ASSIGNMENT 1 – According to the Parmelia mayi article, whom does the species epithet honor?
ASSIGNMENT 2 – Copy the stretch from "Species of lichen" through "chemistry, and genetics." in the Parmelia mayi article, substituting "leafy" for "foliose".

***** PASSAGE PROVIDED

Parmelia mayi

Scientific classification
- Domain: Eukaryota
- Kingdom: Fungi
- Division: Ascomycota
- Class: Lecanoromycetes
- Order: Lecanorales
- Family: Parmeliaceae
- Genus: Parmelia
- Species: P. mayi
- Binomial name: Parmelia mayi Divakar, A.Crespo & M.C.Molina (2011)

= Parmelia mayi =

- Authority: Divakar, A.Crespo & M.C.Molina (2011)

Species of lichen

Parmelia mayi is a species of foliose lichen in the family Parmeliaceae. It is found in the northern Appalachian Mountains of eastern North America, where it grows on rocks and on the trunks of paper birch and balsam fir. Parmelia mayi is morphologically indistinguishable from Parmelia saxatilis, but is distinct in its distribution, chemistry, and genetics.

==Taxonomy==
The lichen was formally described as a new species in 2011 by Pradeep Divakar, Ana Crespo, and Maria del Carmen Molina. The species epithet honors North American lichenologist Philip F. May, who collected the type specimens from Mount Everett (Berkshire County, Massachusetts) at an altitude of 790 m. Here it was found growing on the trunk of a paper birch tree (Betula papyrifera). Parmelia mayi is a formerly cryptic species that is a member of the species complex grouped around Parmelia saxatilis. Because of its close visible resemblance, it had previously been misidentified as that species until molecular phylogenetic analysis showed it to be genetically distinct. A 2016 study estimates that P. mayi diverged from others species in the P. saxatilis group during the Pleistocene, 0.4 million years ago. The study also showed that despite their morphological similarity, these two lichens are only distantly related to each other.

==Description==
The foliose (leafy) gray thallus of Parmelia mayi measures up to 8 cm across; it comprises short lobes measuring 2–4 mm wide, with edges that or scalloped (crenate) or deeply notched. The thallus surface, which features small pits and depressions, has pseudocyphellae (tiny pores for gas exchange) and isidia, but lacks soralia. The thallus undersurface is black with a brown margin, and has evenly distributed rhizines acting as holdfasts that attach the thallus to its substrate. The lichen contains the secondary compounds lichesterinic acid, protolichesterinic acid, nephrosterinic acid, and isonephrosterinic acid.

==Habitat and distribution==
Parmelia mayi occurs in mountainous areas of the northern Appalachian Mountains at altitudes ranging from 700 and 1500 m. It grows on siliceous rocks, in open oak forests, and on the trunks of balsam fir (Abies balsamea) and paper birch in spruce-fir forests.

**********
***** STORED DATA

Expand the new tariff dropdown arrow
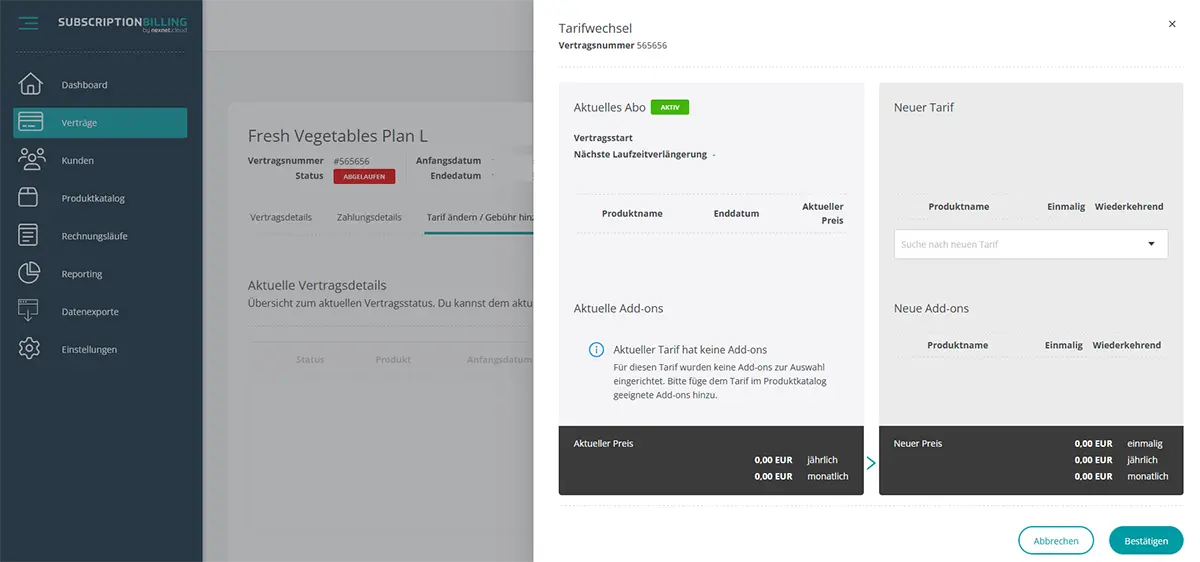1200x562 pixels. click(x=1151, y=244)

**********

TASK RESPONSE 1 – It honors the North American lichenologist Philip F. May.

TASK RESPONSE 2 –
Species of lichen

Parmelia mayi is a species of leafy lichen in the family Parmeliaceae. It is found in the northern Appalachian Mountains of eastern North America, where it grows on rocks and on the trunks of paper birch and balsam fir. Parmelia mayi is morphologically indistinguishable from Parmelia saxatilis, but is distinct in its distribution, chemistry, and genetics.